Responding to the outcry, Smotrich sarcastically derided the critics as spin doctors posturing for elections.
“Okay, I get it now, we’re into election season,” Smotrich said, adding that he had provided his political opponents an easy opportunity for electioneering.
He defended the canceled bus lines as part of the transportation system’s status quo regarding Shabbat.
“The Transportation Ministry is acting daily, and hourly, to maximize the effectiveness of public transportation,” Smotrich said. “There are those of us who truly care about public transportation.”
In Israel, buses and trains do not generally run in Jewish-majority cities on Friday night and Saturday before sundown. The practice was born of an agreement reached between the ultra-Orthodox community and Israel’s first prime minister, David Ben-Gurion, before the formation of the state.
Secular Israelis have long chafed at their restricted mobility during the weekend.
Israel’s ultra-Orthodox have also long protested infrastructure and maintenance work on roads and rail lines during Shabbat.
In November, the Tel Aviv municipality launched a weekend public transportation initiative, which proved overwhelmingly popular with riders but was strongly opposed by Israel’s religious establishment.

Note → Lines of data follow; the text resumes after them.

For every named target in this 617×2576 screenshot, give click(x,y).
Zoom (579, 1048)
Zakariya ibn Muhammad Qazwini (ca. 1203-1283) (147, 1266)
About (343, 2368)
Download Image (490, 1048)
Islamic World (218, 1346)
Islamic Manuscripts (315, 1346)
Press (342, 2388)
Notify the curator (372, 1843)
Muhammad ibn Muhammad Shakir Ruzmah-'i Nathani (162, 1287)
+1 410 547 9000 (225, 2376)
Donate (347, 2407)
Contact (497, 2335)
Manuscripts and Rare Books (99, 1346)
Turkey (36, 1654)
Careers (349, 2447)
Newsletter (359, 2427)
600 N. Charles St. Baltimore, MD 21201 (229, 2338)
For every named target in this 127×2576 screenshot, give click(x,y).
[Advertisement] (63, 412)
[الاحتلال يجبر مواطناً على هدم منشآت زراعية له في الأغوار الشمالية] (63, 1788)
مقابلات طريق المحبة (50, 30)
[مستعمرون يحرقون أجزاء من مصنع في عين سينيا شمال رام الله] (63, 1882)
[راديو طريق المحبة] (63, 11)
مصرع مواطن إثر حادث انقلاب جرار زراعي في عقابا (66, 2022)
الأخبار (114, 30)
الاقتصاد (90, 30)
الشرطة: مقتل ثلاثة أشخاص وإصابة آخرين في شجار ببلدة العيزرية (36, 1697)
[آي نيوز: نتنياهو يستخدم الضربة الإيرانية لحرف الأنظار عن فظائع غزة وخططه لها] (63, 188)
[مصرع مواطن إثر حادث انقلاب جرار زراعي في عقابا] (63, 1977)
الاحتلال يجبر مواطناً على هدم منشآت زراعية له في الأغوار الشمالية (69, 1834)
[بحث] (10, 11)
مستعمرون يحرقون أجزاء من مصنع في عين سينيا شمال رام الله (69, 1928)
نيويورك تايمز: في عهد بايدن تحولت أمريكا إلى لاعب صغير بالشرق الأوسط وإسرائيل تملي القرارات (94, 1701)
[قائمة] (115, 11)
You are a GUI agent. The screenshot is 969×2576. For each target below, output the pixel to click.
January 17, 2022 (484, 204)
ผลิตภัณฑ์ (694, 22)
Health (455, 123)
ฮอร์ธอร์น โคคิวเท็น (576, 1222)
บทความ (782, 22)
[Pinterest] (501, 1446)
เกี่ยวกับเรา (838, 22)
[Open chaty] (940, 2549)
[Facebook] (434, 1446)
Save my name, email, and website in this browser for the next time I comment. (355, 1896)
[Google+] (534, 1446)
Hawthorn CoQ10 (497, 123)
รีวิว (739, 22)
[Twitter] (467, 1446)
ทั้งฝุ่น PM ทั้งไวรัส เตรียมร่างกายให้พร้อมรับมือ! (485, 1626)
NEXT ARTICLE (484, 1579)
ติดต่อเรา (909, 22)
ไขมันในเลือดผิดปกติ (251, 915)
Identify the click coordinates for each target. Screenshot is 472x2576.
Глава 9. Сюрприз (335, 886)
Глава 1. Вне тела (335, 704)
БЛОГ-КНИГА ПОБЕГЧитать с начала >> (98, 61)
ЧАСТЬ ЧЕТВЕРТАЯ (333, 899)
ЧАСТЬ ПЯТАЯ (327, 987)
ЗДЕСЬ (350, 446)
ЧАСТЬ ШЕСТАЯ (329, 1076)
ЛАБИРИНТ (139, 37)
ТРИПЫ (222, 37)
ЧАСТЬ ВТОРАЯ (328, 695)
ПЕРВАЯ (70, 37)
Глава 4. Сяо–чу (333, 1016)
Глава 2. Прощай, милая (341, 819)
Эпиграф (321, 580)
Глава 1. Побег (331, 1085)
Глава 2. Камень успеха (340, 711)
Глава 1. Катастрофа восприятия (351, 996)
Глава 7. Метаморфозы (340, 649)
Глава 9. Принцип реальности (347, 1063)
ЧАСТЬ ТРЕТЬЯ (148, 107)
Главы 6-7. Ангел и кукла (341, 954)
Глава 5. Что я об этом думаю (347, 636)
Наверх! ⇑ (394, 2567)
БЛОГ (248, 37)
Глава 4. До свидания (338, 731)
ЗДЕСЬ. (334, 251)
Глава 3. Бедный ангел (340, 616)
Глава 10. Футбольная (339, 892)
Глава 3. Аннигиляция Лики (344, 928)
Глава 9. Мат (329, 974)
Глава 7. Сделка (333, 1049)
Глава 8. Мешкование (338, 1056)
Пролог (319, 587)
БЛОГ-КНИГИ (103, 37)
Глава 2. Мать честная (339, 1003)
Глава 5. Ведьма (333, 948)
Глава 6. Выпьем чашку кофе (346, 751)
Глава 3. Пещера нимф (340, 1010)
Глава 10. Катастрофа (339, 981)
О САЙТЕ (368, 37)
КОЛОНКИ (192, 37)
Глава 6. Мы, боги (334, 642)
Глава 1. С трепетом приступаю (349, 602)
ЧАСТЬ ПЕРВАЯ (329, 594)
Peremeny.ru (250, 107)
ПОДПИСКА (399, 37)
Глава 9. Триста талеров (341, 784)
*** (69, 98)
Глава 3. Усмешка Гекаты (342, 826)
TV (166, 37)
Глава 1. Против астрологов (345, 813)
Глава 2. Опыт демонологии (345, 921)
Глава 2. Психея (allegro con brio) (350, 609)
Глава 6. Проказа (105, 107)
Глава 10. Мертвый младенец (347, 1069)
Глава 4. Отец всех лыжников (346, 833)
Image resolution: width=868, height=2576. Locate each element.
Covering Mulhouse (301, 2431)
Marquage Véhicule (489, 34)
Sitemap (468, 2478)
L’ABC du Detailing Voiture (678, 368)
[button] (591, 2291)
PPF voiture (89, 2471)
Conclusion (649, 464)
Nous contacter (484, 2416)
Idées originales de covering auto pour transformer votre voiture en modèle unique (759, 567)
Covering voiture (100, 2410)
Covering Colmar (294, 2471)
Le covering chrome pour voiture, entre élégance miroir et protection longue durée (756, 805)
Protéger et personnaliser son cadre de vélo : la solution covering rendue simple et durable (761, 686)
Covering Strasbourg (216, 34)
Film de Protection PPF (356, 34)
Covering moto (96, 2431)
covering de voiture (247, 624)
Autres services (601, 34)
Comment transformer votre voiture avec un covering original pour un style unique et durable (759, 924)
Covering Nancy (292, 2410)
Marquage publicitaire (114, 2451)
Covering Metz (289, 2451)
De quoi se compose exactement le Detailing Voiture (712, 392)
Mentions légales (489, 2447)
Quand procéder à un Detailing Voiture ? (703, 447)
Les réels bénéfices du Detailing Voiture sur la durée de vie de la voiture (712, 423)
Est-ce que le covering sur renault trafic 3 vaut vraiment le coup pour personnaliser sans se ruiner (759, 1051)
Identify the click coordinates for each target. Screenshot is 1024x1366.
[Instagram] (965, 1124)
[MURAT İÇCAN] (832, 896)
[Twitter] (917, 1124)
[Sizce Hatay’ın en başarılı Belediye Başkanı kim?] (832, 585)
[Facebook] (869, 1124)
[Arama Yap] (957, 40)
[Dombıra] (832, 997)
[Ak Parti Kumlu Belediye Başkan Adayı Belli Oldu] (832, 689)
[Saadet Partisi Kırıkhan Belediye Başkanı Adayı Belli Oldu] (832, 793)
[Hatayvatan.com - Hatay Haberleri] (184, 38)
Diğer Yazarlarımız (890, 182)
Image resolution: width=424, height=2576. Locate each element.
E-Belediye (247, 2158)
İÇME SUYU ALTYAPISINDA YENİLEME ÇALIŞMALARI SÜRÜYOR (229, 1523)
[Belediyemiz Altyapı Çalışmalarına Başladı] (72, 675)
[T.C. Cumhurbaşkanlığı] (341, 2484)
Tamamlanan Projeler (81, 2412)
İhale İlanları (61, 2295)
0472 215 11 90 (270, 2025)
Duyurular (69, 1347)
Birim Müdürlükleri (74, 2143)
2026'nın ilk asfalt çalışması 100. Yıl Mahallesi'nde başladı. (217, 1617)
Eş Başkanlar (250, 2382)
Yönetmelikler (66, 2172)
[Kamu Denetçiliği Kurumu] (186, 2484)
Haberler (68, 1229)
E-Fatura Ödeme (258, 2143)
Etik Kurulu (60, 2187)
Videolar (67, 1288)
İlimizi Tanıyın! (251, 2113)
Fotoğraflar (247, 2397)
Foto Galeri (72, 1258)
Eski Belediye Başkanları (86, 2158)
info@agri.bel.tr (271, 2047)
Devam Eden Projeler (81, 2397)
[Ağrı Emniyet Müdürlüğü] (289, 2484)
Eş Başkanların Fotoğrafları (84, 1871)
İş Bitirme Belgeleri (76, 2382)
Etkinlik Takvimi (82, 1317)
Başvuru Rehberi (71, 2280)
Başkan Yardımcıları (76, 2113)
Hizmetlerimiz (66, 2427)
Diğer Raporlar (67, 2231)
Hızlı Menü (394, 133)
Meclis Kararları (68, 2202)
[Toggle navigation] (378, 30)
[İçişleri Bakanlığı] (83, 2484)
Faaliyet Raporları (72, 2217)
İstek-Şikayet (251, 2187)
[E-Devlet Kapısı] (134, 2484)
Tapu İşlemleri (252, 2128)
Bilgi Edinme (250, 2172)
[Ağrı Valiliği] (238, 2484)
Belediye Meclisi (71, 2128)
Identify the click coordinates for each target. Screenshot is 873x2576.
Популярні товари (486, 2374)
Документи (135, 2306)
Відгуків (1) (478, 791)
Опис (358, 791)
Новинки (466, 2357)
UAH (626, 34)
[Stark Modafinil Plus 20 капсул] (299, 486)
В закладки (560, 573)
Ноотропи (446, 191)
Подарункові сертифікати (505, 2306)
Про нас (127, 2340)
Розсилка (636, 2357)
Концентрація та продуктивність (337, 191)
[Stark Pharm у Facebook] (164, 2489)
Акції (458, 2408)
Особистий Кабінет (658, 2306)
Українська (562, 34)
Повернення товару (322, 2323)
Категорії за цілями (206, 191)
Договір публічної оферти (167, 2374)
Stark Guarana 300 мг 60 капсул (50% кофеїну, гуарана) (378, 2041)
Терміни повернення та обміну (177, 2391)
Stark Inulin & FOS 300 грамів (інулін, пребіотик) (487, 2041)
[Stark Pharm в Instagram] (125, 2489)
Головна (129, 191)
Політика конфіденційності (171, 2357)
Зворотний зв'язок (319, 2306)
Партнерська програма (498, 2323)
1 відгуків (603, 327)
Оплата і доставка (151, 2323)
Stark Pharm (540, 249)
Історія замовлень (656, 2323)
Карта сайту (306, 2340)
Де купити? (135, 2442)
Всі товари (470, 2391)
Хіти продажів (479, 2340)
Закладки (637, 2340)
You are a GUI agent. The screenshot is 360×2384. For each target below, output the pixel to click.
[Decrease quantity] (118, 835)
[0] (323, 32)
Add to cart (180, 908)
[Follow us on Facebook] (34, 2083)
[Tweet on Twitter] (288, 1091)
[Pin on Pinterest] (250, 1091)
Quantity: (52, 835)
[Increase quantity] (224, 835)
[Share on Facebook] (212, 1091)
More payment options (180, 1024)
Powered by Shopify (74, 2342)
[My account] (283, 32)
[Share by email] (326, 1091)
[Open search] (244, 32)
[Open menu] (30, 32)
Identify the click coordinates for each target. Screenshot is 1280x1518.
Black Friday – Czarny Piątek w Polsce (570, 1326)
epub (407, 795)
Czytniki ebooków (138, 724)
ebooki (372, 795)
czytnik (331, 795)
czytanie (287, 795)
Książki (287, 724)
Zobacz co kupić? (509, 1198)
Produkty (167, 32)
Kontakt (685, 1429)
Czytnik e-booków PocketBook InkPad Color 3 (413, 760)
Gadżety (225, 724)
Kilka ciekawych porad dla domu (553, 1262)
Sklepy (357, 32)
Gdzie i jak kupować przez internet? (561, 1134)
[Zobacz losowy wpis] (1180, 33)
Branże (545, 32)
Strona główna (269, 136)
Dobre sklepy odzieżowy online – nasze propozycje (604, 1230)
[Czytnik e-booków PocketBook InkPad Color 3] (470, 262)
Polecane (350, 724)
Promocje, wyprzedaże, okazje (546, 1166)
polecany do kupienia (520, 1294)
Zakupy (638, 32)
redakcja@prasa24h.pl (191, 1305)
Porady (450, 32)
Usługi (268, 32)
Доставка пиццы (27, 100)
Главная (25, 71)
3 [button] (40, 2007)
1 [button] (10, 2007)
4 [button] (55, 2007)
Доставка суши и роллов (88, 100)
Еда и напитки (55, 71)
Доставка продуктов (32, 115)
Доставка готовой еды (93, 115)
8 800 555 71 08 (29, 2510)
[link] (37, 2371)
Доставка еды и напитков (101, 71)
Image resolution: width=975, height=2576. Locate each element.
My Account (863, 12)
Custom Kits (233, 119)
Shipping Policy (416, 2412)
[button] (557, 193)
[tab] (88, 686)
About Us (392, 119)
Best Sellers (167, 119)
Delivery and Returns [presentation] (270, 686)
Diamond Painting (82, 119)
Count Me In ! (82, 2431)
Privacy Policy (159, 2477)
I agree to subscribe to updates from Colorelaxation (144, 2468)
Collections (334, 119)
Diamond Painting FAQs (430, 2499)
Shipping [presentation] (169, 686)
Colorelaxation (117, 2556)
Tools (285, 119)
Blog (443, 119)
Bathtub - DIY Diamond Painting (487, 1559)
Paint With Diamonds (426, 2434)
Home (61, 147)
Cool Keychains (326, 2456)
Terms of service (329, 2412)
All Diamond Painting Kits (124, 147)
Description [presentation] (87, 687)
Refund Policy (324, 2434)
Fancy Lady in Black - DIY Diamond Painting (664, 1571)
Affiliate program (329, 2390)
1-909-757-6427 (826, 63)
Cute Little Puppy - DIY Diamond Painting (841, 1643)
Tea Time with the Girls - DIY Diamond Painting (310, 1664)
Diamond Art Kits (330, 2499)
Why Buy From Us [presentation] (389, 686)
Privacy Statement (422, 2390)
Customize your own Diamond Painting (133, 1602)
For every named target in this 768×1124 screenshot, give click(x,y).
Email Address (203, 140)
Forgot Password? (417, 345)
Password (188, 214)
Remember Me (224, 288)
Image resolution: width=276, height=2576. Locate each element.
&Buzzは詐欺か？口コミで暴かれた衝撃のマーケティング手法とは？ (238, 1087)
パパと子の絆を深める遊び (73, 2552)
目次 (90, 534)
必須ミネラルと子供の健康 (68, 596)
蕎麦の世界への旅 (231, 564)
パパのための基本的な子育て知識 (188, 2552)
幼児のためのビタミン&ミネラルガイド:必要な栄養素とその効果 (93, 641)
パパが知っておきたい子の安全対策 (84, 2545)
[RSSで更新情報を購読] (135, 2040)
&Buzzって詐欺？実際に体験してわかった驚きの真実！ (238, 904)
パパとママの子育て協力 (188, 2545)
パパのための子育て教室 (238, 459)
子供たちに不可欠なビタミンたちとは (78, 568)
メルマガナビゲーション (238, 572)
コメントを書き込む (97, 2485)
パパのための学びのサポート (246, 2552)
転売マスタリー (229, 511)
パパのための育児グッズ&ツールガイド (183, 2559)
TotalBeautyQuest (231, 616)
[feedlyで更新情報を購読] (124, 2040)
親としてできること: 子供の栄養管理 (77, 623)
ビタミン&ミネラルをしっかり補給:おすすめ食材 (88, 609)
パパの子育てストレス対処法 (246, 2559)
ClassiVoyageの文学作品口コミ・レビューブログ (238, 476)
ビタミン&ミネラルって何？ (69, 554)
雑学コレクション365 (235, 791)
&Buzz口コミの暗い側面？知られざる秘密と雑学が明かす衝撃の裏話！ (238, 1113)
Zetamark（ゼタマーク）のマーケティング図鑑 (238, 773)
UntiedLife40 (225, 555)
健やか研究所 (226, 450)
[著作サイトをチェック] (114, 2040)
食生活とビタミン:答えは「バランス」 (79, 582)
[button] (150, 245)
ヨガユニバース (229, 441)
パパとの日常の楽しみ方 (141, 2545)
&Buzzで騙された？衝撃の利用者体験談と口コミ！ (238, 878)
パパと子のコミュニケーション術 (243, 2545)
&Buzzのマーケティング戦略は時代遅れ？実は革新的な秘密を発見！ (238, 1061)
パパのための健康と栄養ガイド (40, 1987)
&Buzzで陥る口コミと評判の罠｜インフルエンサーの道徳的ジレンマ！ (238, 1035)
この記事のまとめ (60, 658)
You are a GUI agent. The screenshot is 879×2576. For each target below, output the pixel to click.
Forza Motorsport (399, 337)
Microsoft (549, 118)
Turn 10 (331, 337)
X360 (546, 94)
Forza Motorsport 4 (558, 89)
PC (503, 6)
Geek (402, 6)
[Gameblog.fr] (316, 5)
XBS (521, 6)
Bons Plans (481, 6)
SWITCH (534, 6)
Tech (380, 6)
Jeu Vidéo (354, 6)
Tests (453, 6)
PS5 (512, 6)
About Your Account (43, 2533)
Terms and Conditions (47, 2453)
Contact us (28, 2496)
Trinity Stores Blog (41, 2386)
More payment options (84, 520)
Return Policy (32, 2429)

The Tel Aviv municipality routes circumvent religious neighborhoods and includes transportation to surrounding communities including Ramat Hasharon, Givatayim and Kiryat Ono.
Other Israeli cities recently announced their intention to begin providing public transportation on Saturdays, including Tel Aviv suburbs Ramat Gan and Ganei Tikva.
Earlier this year, a free Saturday bus line was launched in the northern town of Tiberias.